Game of Thrones finale review: a gutsy bloodbath

Major characters die (or seem to). In George RR Martin’s world you wouldn’t expect any less

It was a nerve-wracking day for a Game of Thrones watcher. I spent it wondering what plot twist the scriptwriters would deliver in the final episode of series five. Would an undersexed dwarf mate with a bored dragon? Would Aidan Gillen wear his Charlie Haughey wig? Or would they just kill off a Stark or two?

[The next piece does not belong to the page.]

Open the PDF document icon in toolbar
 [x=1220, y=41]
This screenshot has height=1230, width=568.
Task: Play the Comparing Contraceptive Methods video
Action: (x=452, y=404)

They went with option three. Jon Snow – stabbed four times in the chest – seems to have left Game of Thrones to spend more time with his family, several of whom have been dramatically decapitated, stabbed or had their throats cut in the latter episodes of previous series. His father Ned Stark, stepmother Catelyn and half-brother Robb have all met grim ends, and in this episode he was also apparently predeceased by his half-sister Sansa.

She made what looked like a double death leap from the wall of Winterfell castle with her childhood friend and latter-day family enemy Theon Greyjoy.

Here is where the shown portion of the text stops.